左自然気胸 強直性脊椎炎

[問題] 健保傷病手当金の支給についての再審査請求である。

①請求人は資格喪失当時において傷病A(左自然気胸)だけでなく傷病B(強直性脊椎炎)によって療養のため労務に服することができなかったと認められるか。

②本請求期間においてAとBによる療養のため労務に服することができないと認められるか。

[論理] ①自然気胸と強直性脊椎炎の関連性についてみると両者は異なる別の疾病であるが、自然気胸が強直性脊椎炎から低頻度ながら引き起こされること及び強直性脊椎炎の合併症として自然気胸が数%あるとの報告がある。

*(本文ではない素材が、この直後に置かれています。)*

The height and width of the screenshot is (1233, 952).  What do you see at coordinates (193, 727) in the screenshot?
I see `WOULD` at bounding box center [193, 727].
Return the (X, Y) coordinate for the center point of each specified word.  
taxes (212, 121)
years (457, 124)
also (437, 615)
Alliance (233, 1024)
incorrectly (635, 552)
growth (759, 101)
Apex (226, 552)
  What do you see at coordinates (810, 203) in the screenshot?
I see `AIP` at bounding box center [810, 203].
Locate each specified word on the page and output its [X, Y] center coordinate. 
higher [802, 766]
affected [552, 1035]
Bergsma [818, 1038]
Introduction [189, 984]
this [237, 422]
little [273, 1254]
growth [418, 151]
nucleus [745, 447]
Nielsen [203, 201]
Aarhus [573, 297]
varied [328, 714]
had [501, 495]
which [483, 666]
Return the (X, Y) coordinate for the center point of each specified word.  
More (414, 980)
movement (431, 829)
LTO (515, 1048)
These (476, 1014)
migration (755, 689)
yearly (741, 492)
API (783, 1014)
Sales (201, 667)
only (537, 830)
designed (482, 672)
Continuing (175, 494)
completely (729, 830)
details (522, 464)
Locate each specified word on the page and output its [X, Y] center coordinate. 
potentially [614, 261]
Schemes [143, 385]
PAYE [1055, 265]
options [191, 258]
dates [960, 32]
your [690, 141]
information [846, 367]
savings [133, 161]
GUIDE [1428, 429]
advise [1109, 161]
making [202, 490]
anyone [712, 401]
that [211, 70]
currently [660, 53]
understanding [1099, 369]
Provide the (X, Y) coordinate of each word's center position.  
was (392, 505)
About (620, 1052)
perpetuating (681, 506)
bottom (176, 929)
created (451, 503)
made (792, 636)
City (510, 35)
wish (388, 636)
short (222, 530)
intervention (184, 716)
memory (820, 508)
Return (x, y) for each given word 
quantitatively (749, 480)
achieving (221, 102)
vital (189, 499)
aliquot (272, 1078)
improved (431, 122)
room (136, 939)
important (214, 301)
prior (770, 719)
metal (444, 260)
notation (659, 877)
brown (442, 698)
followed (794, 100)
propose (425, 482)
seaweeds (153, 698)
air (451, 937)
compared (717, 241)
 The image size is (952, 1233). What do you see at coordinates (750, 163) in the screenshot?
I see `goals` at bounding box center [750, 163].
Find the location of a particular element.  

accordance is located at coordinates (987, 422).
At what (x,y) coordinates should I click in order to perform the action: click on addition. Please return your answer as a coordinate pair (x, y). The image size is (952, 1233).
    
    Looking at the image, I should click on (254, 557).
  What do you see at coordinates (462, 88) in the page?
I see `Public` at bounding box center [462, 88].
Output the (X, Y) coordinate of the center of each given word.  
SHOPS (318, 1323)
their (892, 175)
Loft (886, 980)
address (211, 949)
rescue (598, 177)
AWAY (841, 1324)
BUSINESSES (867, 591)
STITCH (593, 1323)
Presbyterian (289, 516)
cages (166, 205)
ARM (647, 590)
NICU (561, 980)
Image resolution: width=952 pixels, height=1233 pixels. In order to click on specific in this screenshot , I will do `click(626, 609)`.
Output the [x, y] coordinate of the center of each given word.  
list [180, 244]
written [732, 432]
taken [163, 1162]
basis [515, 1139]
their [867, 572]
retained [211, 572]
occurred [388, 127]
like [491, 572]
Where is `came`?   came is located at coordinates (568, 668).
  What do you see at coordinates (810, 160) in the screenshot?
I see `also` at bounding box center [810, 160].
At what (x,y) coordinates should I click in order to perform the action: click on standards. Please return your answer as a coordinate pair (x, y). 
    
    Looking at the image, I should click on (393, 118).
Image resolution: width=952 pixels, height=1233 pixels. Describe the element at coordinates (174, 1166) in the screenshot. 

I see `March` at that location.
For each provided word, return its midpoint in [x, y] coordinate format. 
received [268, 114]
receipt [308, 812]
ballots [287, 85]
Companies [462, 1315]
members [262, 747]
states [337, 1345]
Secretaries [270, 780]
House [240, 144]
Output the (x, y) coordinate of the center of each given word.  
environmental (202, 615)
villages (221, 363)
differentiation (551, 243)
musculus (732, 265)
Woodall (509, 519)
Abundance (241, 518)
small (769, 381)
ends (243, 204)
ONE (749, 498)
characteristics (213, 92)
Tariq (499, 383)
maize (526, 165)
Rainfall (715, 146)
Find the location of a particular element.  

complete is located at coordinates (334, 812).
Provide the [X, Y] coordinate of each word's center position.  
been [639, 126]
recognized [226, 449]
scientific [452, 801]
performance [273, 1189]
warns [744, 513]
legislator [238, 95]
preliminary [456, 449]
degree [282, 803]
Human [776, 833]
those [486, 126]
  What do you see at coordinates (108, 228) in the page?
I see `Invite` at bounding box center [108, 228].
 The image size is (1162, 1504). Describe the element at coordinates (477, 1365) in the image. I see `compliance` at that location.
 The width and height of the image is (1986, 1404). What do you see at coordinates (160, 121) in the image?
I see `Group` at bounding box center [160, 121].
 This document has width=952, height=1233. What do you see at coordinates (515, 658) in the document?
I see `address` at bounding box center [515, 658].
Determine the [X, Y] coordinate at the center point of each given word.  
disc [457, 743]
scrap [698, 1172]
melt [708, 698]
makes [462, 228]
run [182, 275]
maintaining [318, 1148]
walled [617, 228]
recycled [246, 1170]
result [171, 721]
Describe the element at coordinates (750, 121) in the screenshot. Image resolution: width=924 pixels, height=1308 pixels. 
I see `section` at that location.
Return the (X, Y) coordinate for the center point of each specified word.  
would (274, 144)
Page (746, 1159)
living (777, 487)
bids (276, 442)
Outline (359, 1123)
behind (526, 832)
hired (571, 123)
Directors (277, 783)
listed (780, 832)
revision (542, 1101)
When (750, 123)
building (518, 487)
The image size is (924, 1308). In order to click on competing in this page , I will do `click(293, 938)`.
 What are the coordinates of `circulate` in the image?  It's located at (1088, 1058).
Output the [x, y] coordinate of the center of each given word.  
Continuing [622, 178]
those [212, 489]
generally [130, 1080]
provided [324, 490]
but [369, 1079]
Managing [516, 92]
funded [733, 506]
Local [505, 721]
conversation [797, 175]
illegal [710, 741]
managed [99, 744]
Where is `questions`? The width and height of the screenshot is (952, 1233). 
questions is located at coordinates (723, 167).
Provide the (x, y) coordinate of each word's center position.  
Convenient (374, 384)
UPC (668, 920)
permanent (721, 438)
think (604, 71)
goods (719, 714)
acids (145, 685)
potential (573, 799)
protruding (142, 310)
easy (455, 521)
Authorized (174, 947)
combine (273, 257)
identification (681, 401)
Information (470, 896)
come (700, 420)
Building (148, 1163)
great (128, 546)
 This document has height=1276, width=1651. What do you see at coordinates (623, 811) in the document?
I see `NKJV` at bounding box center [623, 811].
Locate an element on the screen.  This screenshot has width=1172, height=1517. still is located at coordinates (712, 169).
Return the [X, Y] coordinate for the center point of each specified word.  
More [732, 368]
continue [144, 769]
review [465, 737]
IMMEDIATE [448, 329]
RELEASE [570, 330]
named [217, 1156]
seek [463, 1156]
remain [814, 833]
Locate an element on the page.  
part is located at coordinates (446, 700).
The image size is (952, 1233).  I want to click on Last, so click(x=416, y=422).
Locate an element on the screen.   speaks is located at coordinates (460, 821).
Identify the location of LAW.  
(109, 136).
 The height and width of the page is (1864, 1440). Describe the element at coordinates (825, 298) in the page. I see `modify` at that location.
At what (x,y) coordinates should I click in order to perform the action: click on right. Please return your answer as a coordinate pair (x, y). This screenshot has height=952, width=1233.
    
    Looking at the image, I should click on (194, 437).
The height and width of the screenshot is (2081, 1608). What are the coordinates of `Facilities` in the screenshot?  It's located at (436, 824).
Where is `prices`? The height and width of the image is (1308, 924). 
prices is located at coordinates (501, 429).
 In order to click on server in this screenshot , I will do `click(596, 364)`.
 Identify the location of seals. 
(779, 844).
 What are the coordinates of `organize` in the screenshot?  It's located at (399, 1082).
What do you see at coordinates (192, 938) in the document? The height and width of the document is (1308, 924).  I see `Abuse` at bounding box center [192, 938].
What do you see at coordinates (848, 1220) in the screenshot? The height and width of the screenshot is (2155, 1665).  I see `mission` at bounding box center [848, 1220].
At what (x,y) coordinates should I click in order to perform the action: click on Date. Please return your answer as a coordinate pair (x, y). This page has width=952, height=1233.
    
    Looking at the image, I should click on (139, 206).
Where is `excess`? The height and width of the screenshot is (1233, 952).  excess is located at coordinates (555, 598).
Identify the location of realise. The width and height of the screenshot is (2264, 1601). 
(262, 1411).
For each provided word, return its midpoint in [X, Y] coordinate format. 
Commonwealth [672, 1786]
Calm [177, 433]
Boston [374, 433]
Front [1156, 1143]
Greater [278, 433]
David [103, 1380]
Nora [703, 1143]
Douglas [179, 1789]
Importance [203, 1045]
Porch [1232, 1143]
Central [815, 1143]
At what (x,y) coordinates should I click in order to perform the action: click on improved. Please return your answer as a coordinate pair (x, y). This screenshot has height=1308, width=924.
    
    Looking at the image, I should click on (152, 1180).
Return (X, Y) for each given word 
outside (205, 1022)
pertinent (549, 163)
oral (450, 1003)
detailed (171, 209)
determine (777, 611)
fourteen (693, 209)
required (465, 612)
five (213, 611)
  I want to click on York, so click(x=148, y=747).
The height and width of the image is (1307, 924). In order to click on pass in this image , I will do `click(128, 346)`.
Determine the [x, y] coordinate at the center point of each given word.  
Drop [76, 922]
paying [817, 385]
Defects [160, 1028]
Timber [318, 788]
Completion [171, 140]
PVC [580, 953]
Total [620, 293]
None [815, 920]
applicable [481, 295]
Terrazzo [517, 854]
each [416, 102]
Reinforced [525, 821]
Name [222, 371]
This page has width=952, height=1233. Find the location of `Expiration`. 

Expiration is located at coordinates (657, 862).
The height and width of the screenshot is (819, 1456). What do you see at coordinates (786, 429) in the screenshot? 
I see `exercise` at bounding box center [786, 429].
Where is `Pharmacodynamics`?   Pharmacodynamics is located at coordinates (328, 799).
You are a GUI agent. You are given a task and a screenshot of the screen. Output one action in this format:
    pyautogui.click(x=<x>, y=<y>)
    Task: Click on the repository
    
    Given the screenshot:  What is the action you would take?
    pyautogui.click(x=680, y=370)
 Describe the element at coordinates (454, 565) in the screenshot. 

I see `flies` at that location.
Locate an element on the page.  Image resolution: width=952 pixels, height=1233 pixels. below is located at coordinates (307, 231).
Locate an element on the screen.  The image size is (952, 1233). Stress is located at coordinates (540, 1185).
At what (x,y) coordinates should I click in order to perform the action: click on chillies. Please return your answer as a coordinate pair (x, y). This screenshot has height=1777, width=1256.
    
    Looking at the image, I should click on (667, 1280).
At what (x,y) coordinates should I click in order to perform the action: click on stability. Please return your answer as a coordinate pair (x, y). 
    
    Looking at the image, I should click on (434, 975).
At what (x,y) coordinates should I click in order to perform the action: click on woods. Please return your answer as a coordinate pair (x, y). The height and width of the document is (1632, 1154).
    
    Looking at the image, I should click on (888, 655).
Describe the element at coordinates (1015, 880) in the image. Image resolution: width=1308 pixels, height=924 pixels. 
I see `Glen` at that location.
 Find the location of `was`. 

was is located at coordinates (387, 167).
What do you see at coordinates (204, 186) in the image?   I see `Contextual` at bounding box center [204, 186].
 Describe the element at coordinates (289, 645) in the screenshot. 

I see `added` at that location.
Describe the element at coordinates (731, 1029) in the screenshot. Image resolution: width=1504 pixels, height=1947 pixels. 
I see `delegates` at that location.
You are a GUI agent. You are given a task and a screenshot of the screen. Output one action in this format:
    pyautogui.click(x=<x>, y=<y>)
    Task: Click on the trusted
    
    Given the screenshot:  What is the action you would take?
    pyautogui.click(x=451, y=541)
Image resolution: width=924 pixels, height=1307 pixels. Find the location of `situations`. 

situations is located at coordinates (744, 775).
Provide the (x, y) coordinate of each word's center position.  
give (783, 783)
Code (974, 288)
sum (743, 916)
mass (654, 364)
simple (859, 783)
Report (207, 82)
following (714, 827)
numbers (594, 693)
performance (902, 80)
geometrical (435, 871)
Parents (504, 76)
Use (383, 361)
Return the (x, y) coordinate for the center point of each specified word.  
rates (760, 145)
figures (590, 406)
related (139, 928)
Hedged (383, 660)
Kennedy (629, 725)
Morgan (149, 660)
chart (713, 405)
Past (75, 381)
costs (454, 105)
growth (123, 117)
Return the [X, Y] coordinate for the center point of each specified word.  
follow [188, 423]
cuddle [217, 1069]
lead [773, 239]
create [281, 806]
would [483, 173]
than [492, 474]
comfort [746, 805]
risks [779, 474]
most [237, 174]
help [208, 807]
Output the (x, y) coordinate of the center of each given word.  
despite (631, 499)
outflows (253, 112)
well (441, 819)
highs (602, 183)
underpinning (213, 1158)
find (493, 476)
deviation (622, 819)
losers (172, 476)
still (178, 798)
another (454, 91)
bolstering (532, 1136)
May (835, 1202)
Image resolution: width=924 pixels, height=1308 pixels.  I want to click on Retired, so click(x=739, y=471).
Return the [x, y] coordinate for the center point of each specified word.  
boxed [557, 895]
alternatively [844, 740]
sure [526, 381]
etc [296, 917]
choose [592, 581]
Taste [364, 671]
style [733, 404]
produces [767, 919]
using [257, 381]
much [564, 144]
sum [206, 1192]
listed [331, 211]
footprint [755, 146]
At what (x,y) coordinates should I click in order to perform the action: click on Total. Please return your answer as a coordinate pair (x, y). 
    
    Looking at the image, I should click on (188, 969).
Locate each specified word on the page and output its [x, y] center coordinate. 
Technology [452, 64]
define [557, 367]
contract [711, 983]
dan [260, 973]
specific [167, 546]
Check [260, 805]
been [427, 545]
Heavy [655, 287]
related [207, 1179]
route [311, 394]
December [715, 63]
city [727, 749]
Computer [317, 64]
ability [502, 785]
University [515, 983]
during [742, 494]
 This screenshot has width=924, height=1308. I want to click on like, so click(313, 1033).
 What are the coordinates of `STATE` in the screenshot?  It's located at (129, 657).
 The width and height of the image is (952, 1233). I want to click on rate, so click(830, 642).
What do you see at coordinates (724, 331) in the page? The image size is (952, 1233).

 本件の場合若いころから強直性脊髄炎が存在しその後自然気胸が発生したことから両者を関連した疾病と扱うことが相当である。したがって資格喪失時においてAだけでなくBによても療養のため労務に服することはできなかったと認められる。

②本請求期間においてAのみでは労務不能に至らないもののBによる胸郭拡張障害による呼吸困難症状が既支給期間から継続したことにより労務不能といわざるを得ない。

[解説] 本件は健保傷病手当金の支給要件である③継続して労務が不能であったことの事実があったかが争われた事例である。裁決例では様々な事実を挙げて認定しているので参考にされたい。